El Gobierno Nacional advirtió que si la Corte Constitucional no decide reactivar la emergencia económica antes del 11 de febrero, se emitirá un nuevo decreto presidencial para garantizar la financiación de la atención a la crisis generada por las intensas lluvias que han afectado diversas regiones del país,
El ministro del Interior, Armando Benedetti, explicó que la disponibilidad de recursos para enfrentar la situación climática —calificada por el Ejecutivo como una calamidad pública— depende de una decisión del alto tribunal sobre si levanta o mantiene la suspensión de un decreto de emergencia económica que había sido emitido en 2025 y posteriormente suspendido.
Benedetti sostuvo que “está en manos de la Corte Constitucional” la posibilidad de liberar recursos extraordinarios destinados a la atención de las lluvias, y que si la decisión no se toma antes del plazo fijado, el Gobierno optará por expedir otro decreto para asegurar la financiación necesaria.
El presidente Gustavo Petro, en un consejo de ministros en Montería, insistió en la urgencia de contar con una definición legal para evitar retrasos en la respuesta estatal y garantizar la atención a la emergencia ambiental y social. Petro reiteró que el Ejecutivo cuenta con un “decreto madre” y señaló que la falta de pronunciamiento de la Corte limita la capacidad del Estado para movilizar recursos.

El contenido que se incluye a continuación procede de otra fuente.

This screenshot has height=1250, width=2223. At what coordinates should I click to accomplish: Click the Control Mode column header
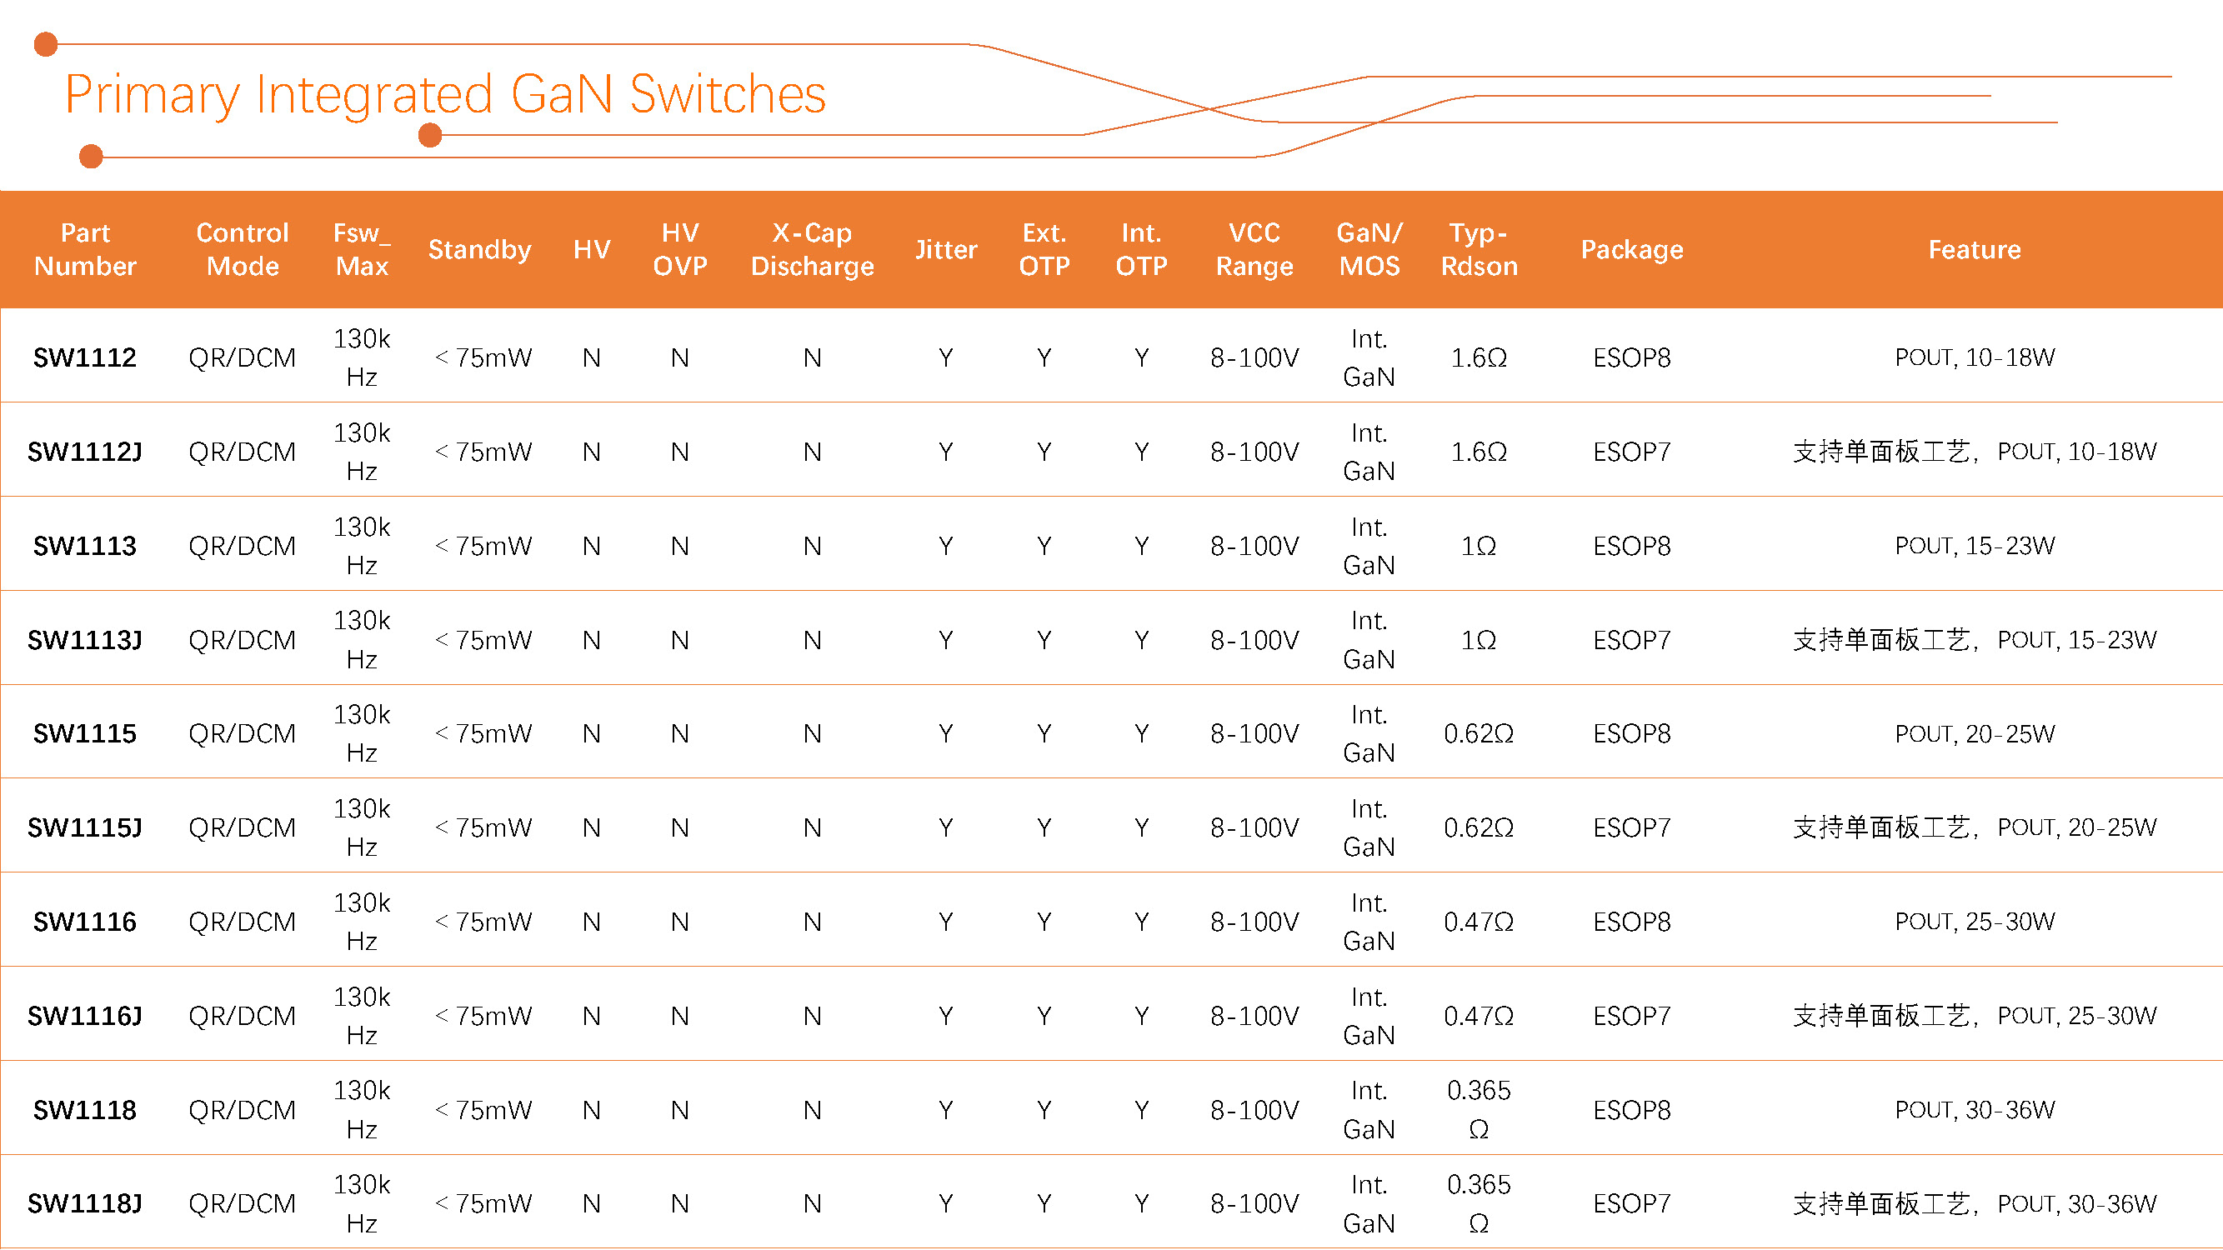242,249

Plan B fiscal y medidas alternativas
El ministro de Hacienda, Germán Ávila, explicó que si la Corte no levanta la suspensión del decreto de emergencia, el Gobierno prepara un nuevo instrumento fiscal que, entre otras medidas, incluiría un impuesto al patrimonio para grandes empresas como mecanismo para financiar la atención de los efectos de las lluvias. Según los lineamientos discutidos, ese gravamen sería aplicado a patrimonios líquidos a partir de 200.000 Unidades de Valor Tributario (UVT), con tasas progresivas según el tamaño de la empresa.
El Ejecutivo calculó que la recuperación de las zonas afectadas por las intensas precipitaciones podría requerir recursos por cerca de 8 billones de pesos, de acuerdo con estimaciones propias, lo que subraya la necesidad de obtener financiación adicional ante la magnitud de los daños.
La expectativa por la decisión de la Corte Constitucional se mantiene alta, ya que su pronunciamiento definirá no solo la vigencia de la emergencia económica y social, sino también el curso de la política fiscal y de atención humanitaria frente a una temporada invernal que ha dejado miles de familias afectadas.